Information
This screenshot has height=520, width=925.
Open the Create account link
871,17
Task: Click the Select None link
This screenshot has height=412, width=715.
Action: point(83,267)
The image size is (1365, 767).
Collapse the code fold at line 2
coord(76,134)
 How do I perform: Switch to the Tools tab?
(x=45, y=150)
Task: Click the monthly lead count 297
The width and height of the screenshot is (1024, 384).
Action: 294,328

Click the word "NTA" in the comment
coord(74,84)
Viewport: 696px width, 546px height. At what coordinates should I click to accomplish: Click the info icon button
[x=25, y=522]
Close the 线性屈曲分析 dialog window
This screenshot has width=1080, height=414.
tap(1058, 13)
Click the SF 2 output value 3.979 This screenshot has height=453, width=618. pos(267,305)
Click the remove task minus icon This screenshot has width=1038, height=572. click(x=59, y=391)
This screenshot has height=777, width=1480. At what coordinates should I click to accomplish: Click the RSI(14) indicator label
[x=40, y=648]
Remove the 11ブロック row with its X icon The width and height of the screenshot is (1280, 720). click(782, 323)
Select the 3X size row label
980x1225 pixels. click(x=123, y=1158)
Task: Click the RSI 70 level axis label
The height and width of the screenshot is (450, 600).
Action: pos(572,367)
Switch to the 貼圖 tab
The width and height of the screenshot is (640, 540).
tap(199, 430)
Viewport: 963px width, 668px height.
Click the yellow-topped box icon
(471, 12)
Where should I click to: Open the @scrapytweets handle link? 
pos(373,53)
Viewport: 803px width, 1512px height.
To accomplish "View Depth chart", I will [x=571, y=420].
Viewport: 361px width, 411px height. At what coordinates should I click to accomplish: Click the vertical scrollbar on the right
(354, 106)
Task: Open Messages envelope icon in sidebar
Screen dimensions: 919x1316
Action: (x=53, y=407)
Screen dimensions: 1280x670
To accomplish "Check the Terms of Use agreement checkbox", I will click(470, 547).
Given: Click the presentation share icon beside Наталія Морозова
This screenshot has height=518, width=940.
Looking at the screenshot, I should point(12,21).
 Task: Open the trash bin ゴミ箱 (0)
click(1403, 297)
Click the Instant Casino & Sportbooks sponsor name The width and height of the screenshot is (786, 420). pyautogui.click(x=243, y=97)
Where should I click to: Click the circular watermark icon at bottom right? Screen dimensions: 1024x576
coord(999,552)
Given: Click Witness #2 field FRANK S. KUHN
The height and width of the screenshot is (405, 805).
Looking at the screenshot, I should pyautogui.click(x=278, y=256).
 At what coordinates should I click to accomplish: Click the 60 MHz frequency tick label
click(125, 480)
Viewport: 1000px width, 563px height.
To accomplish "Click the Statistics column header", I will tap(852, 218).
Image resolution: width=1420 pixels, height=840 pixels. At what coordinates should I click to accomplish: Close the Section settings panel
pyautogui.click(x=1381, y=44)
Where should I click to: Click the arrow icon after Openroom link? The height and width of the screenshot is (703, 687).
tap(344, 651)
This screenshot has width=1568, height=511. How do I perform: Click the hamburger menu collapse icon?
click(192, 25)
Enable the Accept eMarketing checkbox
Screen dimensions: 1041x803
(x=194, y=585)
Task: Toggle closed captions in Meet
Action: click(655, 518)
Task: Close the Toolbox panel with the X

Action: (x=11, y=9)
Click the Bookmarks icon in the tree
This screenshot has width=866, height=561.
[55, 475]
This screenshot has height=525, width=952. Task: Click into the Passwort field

Your instructions
Word for word, give back all of the records.

Reply
This screenshot has height=520, width=925.
Open the Create account link
871,17
Task: Click the Select None link
This screenshot has height=412, width=715.
Action: point(83,267)
The image size is (1365, 767).
Collapse the code fold at line 2
coord(76,134)
 How do I perform: Switch to the Tools tab?
(x=45, y=150)
Task: Click the monthly lead count 297
The width and height of the screenshot is (1024, 384).
Action: 294,328

Click the word "NTA" in the comment
coord(74,84)
Viewport: 696px width, 546px height. At what coordinates should I click to accomplish: Click the info icon button
[x=25, y=522]
Close the 线性屈曲分析 dialog window
This screenshot has width=1080, height=414.
tap(1058, 13)
Click the SF 2 output value 3.979 This screenshot has height=453, width=618. pos(267,305)
Click the remove task minus icon This screenshot has width=1038, height=572. click(x=59, y=391)
This screenshot has height=777, width=1480. At what coordinates should I click to accomplish: Click the RSI(14) indicator label
[x=40, y=648]
Remove the 11ブロック row with its X icon The width and height of the screenshot is (1280, 720). click(782, 323)
Select the 3X size row label
980x1225 pixels. click(x=123, y=1158)
Task: Click the RSI 70 level axis label
The height and width of the screenshot is (450, 600).
Action: pos(572,367)
Switch to the 貼圖 tab
The width and height of the screenshot is (640, 540).
tap(199, 430)
Viewport: 963px width, 668px height.
Click the yellow-topped box icon
(471, 12)
Where should I click to: Open the @scrapytweets handle link? 
pos(373,53)
Viewport: 803px width, 1512px height.
To accomplish "View Depth chart", I will [x=571, y=420].
Viewport: 361px width, 411px height. At what coordinates should I click to accomplish: Click the vertical scrollbar on the right
(354, 106)
Task: Open Messages envelope icon in sidebar
Screen dimensions: 919x1316
Action: (x=53, y=407)
Screen dimensions: 1280x670
To accomplish "Check the Terms of Use agreement checkbox", I will click(470, 547).
Given: Click the presentation share icon beside Наталія Морозова
This screenshot has height=518, width=940.
Looking at the screenshot, I should point(12,21).
 Task: Open the trash bin ゴミ箱 (0)
click(1403, 297)
Click the Instant Casino & Sportbooks sponsor name The width and height of the screenshot is (786, 420). pyautogui.click(x=243, y=97)
Where should I click to: Click the circular watermark icon at bottom right? Screen dimensions: 1024x576
coord(999,552)
Given: Click Witness #2 field FRANK S. KUHN
The height and width of the screenshot is (405, 805).
Looking at the screenshot, I should pyautogui.click(x=278, y=256).
 At what coordinates should I click to accomplish: Click the 60 MHz frequency tick label
click(125, 480)
Viewport: 1000px width, 563px height.
To accomplish "Click the Statistics column header", I will tap(852, 218).
Image resolution: width=1420 pixels, height=840 pixels. At what coordinates should I click to accomplish: Close the Section settings panel
pyautogui.click(x=1381, y=44)
Where should I click to: Click the arrow icon after Openroom link? The height and width of the screenshot is (703, 687).
tap(344, 651)
This screenshot has width=1568, height=511. How do I perform: Click the hamburger menu collapse icon?
click(192, 25)
Enable the Accept eMarketing checkbox
Screen dimensions: 1041x803
(x=194, y=585)
Task: Toggle closed captions in Meet
Action: click(655, 518)
Task: Close the Toolbox panel with the X

Action: (x=11, y=9)
Click the Bookmarks icon in the tree
This screenshot has width=866, height=561.
[55, 475]
This screenshot has height=525, width=952. Task: Click into the Passwort field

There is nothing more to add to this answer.